● **Task directions**: Each line of the data below from the one holding "has height=784, width=1560." to the one holding "Task: Toggle subscript formatting", inclusive, is to be reproduced exactly; no other line belongs in the answer.

● **Collected data entries**:
------------------------------

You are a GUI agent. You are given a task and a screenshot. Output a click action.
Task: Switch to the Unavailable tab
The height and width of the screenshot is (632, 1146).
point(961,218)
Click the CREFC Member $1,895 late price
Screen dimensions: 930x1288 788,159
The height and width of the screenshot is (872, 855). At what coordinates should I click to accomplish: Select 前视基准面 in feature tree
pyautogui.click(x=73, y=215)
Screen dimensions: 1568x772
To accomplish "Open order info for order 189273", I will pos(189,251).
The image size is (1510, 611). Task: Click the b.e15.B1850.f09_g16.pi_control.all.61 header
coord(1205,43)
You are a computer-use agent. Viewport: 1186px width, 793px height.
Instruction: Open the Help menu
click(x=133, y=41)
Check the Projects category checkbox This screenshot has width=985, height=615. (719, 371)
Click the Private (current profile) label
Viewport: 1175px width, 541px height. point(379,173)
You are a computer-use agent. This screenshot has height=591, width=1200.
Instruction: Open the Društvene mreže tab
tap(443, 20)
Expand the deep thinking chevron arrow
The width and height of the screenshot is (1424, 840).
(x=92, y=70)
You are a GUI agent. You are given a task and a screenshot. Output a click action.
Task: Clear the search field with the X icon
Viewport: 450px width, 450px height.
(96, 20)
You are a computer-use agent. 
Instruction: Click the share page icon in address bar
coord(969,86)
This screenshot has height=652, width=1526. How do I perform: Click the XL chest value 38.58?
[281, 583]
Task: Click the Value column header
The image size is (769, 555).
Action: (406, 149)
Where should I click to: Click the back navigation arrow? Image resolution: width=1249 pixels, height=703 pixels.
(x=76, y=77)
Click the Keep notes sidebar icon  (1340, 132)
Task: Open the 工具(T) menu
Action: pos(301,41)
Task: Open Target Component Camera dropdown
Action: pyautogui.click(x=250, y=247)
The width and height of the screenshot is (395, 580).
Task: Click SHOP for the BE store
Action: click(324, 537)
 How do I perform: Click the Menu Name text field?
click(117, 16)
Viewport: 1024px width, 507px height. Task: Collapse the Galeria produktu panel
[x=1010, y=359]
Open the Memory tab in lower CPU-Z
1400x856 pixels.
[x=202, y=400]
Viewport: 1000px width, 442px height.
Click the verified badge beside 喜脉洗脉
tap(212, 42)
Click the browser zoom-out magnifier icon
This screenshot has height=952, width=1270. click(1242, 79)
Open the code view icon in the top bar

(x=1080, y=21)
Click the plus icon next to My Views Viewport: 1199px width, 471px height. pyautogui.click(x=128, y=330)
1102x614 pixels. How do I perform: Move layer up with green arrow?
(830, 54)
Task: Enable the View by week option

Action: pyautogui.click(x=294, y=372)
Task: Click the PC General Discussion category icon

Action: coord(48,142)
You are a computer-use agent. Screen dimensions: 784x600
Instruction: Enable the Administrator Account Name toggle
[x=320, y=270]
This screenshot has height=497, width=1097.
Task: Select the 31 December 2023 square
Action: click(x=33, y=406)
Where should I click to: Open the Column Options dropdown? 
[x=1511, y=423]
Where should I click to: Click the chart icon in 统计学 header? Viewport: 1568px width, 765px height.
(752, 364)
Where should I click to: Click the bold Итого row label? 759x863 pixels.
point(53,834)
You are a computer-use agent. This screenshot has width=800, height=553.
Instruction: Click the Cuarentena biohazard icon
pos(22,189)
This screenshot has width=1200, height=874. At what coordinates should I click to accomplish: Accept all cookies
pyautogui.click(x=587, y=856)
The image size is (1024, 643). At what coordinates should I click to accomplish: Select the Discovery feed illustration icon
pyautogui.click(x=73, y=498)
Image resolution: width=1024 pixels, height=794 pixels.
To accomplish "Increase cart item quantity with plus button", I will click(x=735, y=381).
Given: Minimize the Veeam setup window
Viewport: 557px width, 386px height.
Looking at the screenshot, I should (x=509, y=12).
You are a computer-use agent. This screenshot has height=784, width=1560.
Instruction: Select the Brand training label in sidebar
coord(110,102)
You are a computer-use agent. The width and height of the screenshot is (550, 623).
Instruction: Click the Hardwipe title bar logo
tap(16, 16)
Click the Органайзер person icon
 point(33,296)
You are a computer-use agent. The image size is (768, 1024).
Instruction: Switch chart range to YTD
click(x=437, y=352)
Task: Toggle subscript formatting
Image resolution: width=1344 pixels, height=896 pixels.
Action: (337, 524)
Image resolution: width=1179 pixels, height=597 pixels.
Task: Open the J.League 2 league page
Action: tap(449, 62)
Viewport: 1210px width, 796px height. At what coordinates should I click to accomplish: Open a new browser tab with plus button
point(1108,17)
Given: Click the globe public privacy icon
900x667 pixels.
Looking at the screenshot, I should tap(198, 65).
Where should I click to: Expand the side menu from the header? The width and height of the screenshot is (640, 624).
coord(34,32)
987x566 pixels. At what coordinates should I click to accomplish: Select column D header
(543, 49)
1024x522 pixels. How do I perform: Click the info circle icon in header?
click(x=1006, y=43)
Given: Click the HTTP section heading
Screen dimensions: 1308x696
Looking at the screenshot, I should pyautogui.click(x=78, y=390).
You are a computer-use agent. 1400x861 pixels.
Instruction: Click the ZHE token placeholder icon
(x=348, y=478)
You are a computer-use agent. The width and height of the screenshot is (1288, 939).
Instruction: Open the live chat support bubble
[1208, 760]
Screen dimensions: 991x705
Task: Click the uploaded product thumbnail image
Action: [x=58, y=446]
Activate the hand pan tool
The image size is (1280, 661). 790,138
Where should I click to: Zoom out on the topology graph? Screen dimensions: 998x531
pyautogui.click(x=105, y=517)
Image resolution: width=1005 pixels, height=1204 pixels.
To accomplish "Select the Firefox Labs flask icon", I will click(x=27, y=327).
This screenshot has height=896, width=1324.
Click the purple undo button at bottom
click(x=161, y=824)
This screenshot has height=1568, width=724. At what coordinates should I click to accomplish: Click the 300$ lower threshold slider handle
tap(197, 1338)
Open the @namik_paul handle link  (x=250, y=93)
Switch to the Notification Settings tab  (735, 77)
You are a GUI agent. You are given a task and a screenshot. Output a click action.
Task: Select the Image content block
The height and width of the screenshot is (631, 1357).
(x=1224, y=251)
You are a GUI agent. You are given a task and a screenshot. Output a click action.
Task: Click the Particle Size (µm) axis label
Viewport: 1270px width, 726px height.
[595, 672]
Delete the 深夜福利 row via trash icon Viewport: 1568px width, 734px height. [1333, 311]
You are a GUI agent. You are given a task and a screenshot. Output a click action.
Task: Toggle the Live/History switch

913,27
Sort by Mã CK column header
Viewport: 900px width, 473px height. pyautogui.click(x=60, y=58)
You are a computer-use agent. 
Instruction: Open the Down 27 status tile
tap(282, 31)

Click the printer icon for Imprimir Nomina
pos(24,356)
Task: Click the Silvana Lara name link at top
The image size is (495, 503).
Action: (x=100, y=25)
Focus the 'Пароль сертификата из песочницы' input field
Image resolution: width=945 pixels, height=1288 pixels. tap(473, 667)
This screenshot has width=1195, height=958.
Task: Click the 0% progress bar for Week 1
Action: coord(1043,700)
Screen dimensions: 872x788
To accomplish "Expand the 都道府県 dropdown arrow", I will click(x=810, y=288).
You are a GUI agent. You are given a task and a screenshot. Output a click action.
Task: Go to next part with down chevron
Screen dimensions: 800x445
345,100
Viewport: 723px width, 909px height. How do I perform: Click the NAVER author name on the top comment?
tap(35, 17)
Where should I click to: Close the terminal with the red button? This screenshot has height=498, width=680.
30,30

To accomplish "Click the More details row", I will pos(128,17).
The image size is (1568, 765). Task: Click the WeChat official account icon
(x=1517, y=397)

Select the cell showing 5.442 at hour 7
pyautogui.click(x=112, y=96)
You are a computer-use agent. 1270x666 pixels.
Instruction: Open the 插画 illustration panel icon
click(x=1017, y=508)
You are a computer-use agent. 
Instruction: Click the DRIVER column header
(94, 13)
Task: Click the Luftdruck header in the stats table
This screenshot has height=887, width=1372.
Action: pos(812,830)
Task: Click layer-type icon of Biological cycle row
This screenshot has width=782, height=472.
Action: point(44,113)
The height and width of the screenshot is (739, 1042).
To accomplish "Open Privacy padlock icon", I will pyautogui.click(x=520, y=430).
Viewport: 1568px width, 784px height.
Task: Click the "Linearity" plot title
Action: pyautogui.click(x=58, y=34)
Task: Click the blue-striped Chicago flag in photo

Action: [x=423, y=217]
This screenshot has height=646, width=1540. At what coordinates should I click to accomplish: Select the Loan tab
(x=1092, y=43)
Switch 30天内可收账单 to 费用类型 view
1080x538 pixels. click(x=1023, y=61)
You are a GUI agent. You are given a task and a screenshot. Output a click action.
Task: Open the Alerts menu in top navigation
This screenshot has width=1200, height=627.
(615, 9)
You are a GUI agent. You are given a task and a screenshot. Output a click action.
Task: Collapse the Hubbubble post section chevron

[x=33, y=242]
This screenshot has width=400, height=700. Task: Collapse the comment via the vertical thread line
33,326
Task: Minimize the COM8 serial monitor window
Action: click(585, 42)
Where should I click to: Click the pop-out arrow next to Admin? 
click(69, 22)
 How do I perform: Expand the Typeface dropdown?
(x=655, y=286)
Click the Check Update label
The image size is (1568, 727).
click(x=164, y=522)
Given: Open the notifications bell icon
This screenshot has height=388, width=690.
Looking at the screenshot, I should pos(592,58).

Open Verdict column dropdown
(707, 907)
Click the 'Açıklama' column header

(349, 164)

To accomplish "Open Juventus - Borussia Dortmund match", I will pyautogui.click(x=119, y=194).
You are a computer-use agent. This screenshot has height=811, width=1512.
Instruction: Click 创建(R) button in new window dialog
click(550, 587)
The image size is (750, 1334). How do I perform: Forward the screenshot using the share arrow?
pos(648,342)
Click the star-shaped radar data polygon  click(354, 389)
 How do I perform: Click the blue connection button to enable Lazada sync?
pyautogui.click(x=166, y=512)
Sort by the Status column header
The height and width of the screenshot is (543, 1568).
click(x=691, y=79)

------------------------------

● **Your response**:
You are a computer-use agent. This screenshot has height=784, width=1560.
Instruction: Select the Brand training label in sidebar
coord(110,102)
You are a computer-use agent. The width and height of the screenshot is (550, 623).
Instruction: Click the Hardwipe title bar logo
tap(16, 16)
Click the Органайзер person icon
 point(33,296)
You are a computer-use agent. The image size is (768, 1024).
Instruction: Switch chart range to YTD
click(x=437, y=352)
Task: Toggle subscript formatting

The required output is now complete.